La base del Martini sono il gin e il vermouth dry. Le dosi dovrebbero essere 8/10 di gin e 2/1o di vermouth. La miscela si prepara nel mixing glass e poi si filtra in una coppetta cocktail. Per decorare e profumare, si utilizza un lemon twist (scorzetta di limone) o un’oliva verde. Il Martini si serve in un tipico bicchiere, che appunto si chiama “bicchiere da Martini”: si tratta della classica “coppetta cocktail” di forma conica e con lo stelo lungo e sottile, che impedisce al calore della mano di riscaldare il contenuto del bicchiere. La capienza di questo tipo di bicchiere va dai 6 ai 9 cl, una quantità perfetta per uno short drink dalla gradazione alcolica abbastanza elevata.

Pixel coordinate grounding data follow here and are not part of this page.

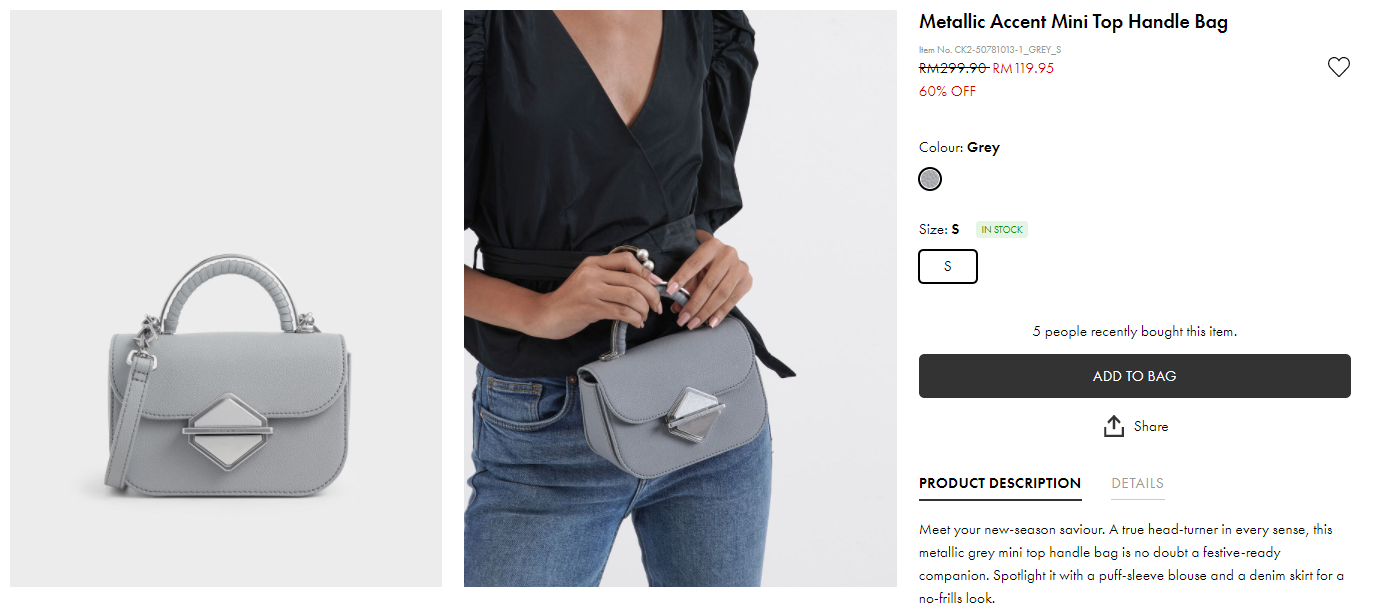Click the Size: S label text
Viewport: 1376px width, 608px height.
coord(939,230)
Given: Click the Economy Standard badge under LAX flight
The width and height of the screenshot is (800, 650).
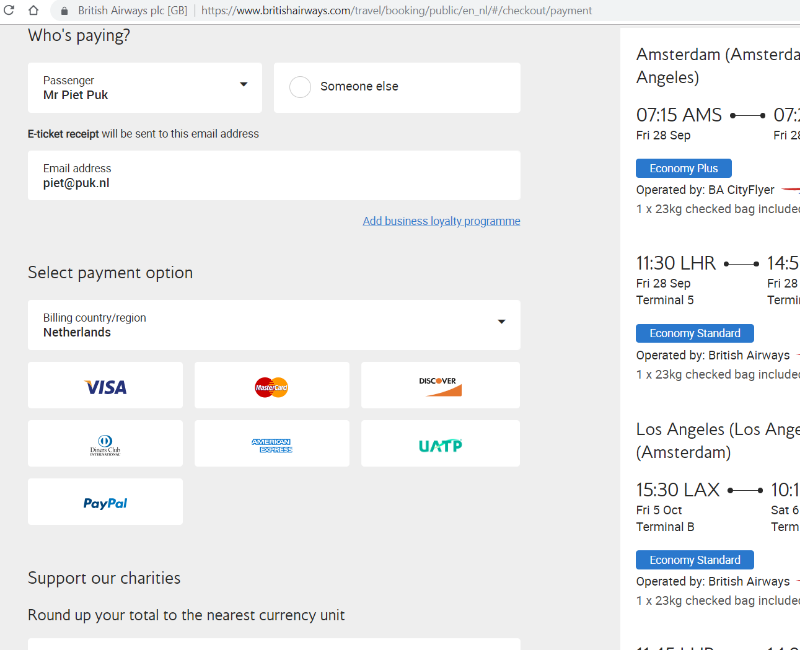Looking at the screenshot, I should pyautogui.click(x=695, y=560).
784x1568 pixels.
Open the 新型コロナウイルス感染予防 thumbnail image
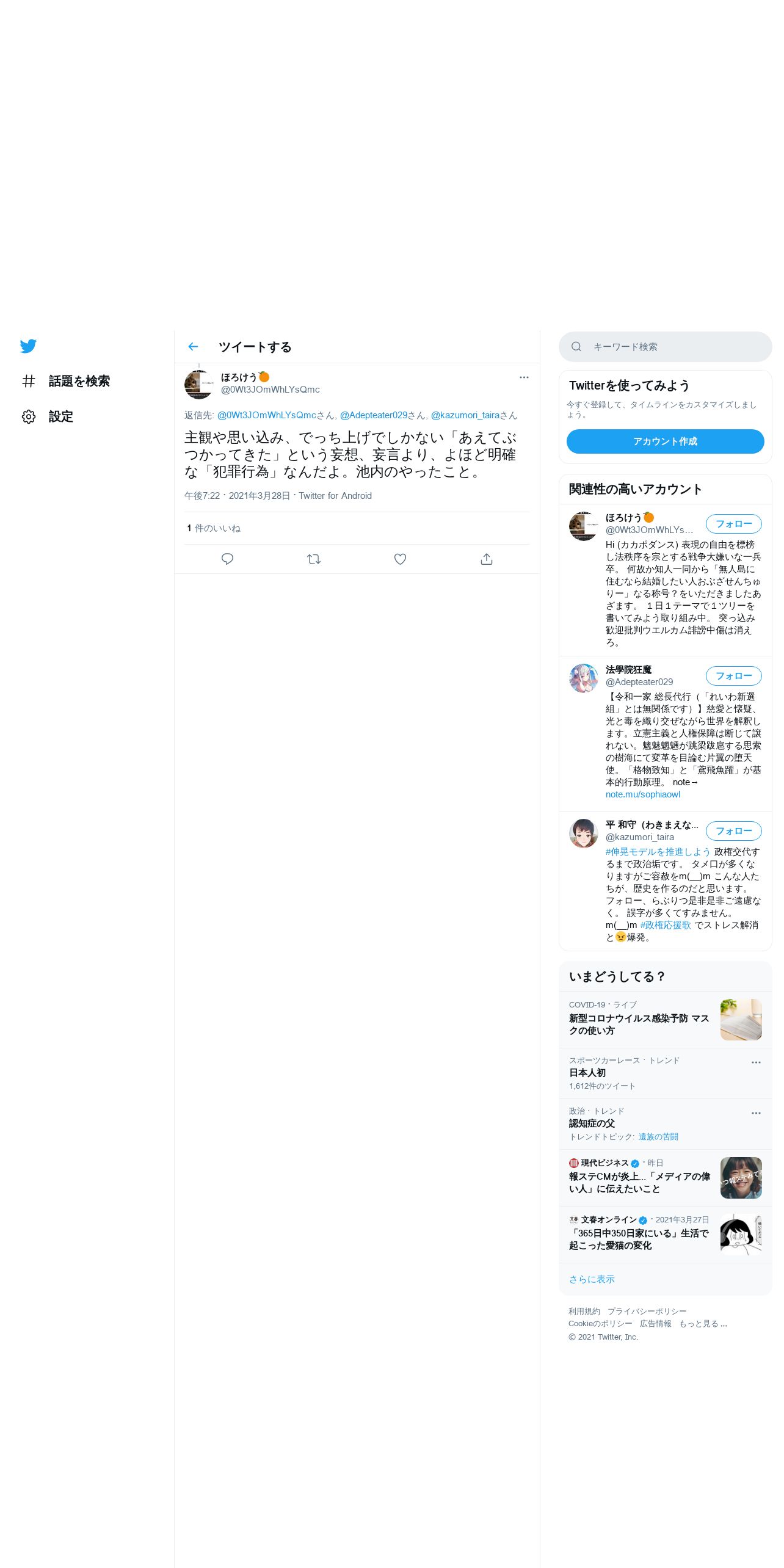coord(741,1020)
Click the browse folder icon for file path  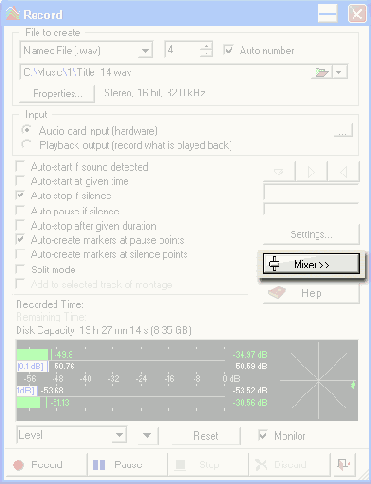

Come insegna James Bond, il perfetto Martini dovrebbe essere mescolato e non shackerato. Se invece delle classiche decorazioni aggiungete una cipollina, otterrete un Gibson, sostituendo invece il gin con la vodka, avrete un Vodkatini. Se infine lo gustate insieme ad un’ostrica cruda otterrete l’Oyster Martini. Le varianti sono infinite e si distinguono per la diversa percentuale del gin e del vermouth. Ernest Hemingway ad esempio, lo beveva con quindici parti di gin e una di vermouth dry.